(Pixel coordinate grounding data)
· · · · · · ·
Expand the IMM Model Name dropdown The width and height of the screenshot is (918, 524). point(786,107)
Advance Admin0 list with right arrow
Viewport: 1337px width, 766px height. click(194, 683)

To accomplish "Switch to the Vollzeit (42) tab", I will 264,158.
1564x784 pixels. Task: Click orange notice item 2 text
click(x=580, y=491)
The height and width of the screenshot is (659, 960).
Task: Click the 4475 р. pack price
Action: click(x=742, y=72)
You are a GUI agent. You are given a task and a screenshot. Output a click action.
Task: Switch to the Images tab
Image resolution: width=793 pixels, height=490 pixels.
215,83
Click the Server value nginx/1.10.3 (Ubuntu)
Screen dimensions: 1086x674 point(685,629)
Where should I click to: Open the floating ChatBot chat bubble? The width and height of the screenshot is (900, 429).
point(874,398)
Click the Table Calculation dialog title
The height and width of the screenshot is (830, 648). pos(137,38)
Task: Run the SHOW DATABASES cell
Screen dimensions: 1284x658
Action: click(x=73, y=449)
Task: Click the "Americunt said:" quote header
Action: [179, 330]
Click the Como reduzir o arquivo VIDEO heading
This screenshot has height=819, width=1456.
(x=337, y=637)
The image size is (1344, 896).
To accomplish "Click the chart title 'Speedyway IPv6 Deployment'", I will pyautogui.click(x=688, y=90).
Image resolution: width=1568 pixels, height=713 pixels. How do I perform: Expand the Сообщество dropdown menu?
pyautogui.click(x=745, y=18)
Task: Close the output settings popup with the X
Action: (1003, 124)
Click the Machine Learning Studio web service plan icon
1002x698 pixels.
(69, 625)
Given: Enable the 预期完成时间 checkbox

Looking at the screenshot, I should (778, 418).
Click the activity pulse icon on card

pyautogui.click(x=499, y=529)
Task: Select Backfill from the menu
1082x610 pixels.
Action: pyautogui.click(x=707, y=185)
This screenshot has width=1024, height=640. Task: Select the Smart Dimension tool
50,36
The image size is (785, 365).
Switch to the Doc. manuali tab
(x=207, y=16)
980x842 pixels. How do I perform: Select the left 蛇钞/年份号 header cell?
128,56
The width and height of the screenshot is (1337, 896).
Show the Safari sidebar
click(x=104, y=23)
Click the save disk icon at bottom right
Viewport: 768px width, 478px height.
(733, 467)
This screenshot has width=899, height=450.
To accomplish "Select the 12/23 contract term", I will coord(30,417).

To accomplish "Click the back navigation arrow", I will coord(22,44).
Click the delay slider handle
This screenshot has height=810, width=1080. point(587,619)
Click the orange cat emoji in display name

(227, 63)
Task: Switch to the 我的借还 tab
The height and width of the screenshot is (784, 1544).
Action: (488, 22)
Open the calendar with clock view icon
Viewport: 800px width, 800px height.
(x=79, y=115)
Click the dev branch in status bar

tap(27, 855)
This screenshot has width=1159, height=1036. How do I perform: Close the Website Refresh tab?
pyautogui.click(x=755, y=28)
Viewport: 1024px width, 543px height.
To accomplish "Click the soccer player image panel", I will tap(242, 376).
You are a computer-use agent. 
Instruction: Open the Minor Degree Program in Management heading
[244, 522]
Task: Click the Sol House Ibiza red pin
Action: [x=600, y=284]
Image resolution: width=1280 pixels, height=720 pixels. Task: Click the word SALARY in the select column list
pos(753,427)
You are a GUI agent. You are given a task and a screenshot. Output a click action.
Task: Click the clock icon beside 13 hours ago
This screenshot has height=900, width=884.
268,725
· · · · · · ·
• _Your goal_:
Your answer should consist of every record, printed exactly as given.

• _Exercise response_:
Expand the IMM Model Name dropdown The width and height of the screenshot is (918, 524). point(786,107)
Advance Admin0 list with right arrow
Viewport: 1337px width, 766px height. click(194, 683)

To accomplish "Switch to the Vollzeit (42) tab", I will 264,158.
1564x784 pixels. Task: Click orange notice item 2 text
click(x=580, y=491)
The height and width of the screenshot is (659, 960).
Task: Click the 4475 р. pack price
Action: click(x=742, y=72)
You are a GUI agent. You are given a task and a screenshot. Output a click action.
Task: Switch to the Images tab
Image resolution: width=793 pixels, height=490 pixels.
215,83
Click the Server value nginx/1.10.3 (Ubuntu)
Screen dimensions: 1086x674 point(685,629)
Where should I click to: Open the floating ChatBot chat bubble? The width and height of the screenshot is (900, 429).
point(874,398)
Click the Table Calculation dialog title
The height and width of the screenshot is (830, 648). pos(137,38)
Task: Run the SHOW DATABASES cell
Screen dimensions: 1284x658
Action: click(x=73, y=449)
Task: Click the "Americunt said:" quote header
Action: [179, 330]
Click the Como reduzir o arquivo VIDEO heading
This screenshot has height=819, width=1456.
(x=337, y=637)
The image size is (1344, 896).
To accomplish "Click the chart title 'Speedyway IPv6 Deployment'", I will pyautogui.click(x=688, y=90).
Image resolution: width=1568 pixels, height=713 pixels. How do I perform: Expand the Сообщество dropdown menu?
pyautogui.click(x=745, y=18)
Task: Close the output settings popup with the X
Action: (1003, 124)
Click the Machine Learning Studio web service plan icon
1002x698 pixels.
(69, 625)
Given: Enable the 预期完成时间 checkbox

Looking at the screenshot, I should (778, 418).
Click the activity pulse icon on card

pyautogui.click(x=499, y=529)
Task: Select Backfill from the menu
1082x610 pixels.
Action: pyautogui.click(x=707, y=185)
This screenshot has width=1024, height=640. Task: Select the Smart Dimension tool
50,36
The image size is (785, 365).
Switch to the Doc. manuali tab
(x=207, y=16)
980x842 pixels. How do I perform: Select the left 蛇钞/年份号 header cell?
128,56
The width and height of the screenshot is (1337, 896).
Show the Safari sidebar
click(x=104, y=23)
Click the save disk icon at bottom right
Viewport: 768px width, 478px height.
(733, 467)
This screenshot has width=899, height=450.
To accomplish "Select the 12/23 contract term", I will coord(30,417).

To accomplish "Click the back navigation arrow", I will coord(22,44).
Click the delay slider handle
This screenshot has height=810, width=1080. point(587,619)
Click the orange cat emoji in display name

(227, 63)
Task: Switch to the 我的借还 tab
The height and width of the screenshot is (784, 1544).
Action: (488, 22)
Open the calendar with clock view icon
Viewport: 800px width, 800px height.
(x=79, y=115)
Click the dev branch in status bar

tap(27, 855)
This screenshot has width=1159, height=1036. How do I perform: Close the Website Refresh tab?
pyautogui.click(x=755, y=28)
Viewport: 1024px width, 543px height.
To accomplish "Click the soccer player image panel", I will tap(242, 376).
You are a computer-use agent. 
Instruction: Open the Minor Degree Program in Management heading
[244, 522]
Task: Click the Sol House Ibiza red pin
Action: [x=600, y=284]
Image resolution: width=1280 pixels, height=720 pixels. Task: Click the word SALARY in the select column list
pos(753,427)
You are a GUI agent. You are given a task and a screenshot. Output a click action.
Task: Click the clock icon beside 13 hours ago
This screenshot has height=900, width=884.
268,725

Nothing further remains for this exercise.